Uomini e Donne news: Mattia Marciano, duro attacco a Nilufar

L’ex tronista, felice accanto a Vittoria, crede che la Addati abbia solo recitato per poter saluire sul trono di UeD

Come corteggiatrice, fino ad un mese fa, Nilufar Addati piaceva a tutti. Ma da quando è diventata una delle nuove troniste di Uomini e Donne il giudizio sulla ragazza napoletana sembra cambiato. Molti sia tra i corteggiatori che nel pubblico non capiscono il suo atteggiamento, ma ora arriva un giudizio tagliente da parte di chi, come Mattia Marciano, ha avuto modo di conoscerla abbastanza bene nella prima parte della stagione del dating show.

L’ex tronista è felice accanto a Vittoria Deganello, sua scelta a Uomini e Donne, però non dimentica le polemiche che all’epoca sono state sollevate soprattutto da chi invece voleva che uscisse con Nilufar. Intervistato da Giada Di Miceli a ‘Radio Radio’, Mattia Marciano ha confessato tutti i suoi sospetti sull’ex corteggiatrice. Secondo lui già quando ha iniziato il suo percorso a Uomini e Donne aveva deciso di puntare a diventare tronista e si è costruita a tavolino una storia. In fondo con lui aveva fatto soltanto due esterne e durante una delle registrazioni è scappata dallo studio piangendo. Gli sembra impossibile che fosse innamorata così follemente, ma piuttosto voleva passare come vittima per avere poi una seconda chance perché tanto aveva già capito come sarebbe andata a finire. E lui non è rimasto stupito quando ha scoperto che era salita sulla poltrona rossa.

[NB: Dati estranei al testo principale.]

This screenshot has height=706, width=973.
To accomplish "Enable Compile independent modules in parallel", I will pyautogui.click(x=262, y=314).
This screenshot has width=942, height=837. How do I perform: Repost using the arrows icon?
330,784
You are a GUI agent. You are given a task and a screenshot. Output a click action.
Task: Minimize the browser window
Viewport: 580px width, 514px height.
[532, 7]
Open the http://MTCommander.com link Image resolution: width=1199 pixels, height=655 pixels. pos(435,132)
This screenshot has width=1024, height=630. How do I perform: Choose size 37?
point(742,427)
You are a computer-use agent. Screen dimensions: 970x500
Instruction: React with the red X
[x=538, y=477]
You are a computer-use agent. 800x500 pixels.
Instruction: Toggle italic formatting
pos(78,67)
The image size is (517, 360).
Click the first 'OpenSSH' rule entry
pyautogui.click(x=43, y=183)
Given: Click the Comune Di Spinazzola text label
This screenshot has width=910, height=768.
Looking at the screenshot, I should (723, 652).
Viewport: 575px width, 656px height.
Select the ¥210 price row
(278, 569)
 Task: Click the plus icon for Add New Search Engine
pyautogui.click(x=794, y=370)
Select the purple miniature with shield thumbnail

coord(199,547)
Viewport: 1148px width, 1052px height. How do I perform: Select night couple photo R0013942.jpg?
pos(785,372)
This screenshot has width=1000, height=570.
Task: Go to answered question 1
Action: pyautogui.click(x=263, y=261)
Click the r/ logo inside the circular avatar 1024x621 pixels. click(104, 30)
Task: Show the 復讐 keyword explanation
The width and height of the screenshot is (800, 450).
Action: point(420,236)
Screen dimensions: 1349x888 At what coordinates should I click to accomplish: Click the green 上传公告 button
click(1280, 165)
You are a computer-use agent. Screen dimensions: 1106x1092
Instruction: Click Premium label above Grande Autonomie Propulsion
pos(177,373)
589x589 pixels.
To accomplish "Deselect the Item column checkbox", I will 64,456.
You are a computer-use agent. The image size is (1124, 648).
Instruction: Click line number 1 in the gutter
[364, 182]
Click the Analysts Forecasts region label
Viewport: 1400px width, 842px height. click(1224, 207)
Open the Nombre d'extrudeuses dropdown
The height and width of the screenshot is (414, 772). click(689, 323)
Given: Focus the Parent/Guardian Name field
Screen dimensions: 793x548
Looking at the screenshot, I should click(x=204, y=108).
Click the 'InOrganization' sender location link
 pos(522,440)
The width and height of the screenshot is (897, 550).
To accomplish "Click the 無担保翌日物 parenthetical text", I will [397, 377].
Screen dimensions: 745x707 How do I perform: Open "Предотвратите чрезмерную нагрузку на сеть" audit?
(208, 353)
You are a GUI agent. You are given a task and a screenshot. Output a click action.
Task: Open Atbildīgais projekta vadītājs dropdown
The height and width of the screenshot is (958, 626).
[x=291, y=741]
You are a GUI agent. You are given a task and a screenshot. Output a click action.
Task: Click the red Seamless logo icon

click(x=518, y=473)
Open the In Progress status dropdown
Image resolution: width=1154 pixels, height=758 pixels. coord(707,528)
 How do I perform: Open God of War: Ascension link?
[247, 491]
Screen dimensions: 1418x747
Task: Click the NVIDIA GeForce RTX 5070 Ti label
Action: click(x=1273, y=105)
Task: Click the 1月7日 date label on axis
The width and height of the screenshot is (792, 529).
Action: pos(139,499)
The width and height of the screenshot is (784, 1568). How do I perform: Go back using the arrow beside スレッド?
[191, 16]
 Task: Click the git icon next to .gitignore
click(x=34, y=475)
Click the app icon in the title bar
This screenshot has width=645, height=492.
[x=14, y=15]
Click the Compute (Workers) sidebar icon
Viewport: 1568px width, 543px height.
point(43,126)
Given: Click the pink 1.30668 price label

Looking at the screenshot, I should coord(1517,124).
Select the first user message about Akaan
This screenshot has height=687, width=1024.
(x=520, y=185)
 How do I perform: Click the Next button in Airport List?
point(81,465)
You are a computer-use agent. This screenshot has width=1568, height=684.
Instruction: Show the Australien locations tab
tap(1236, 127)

Ma l’ex tronista ha anche chiarito i suoi rapporti con Vittoria. Non si conoscevano a fondo prima di iniziare, come hanno sospettato in molti, e lui non si sarebbe mai comportato così solo per avere un po’ di visibilità: “Alla gente fa più comodo pensare il marcio che il bello. Comunque penso che Vittoria sia la persona con cui potrei costruire qualcosa di serio”. Infine non capisce perché Desirée Popper ancora oggi parli di lui, ma forse anche in questo caso cerca soltanto una vetrina mentre ognuno dovrebbe pensare a costruirsi la propria vita.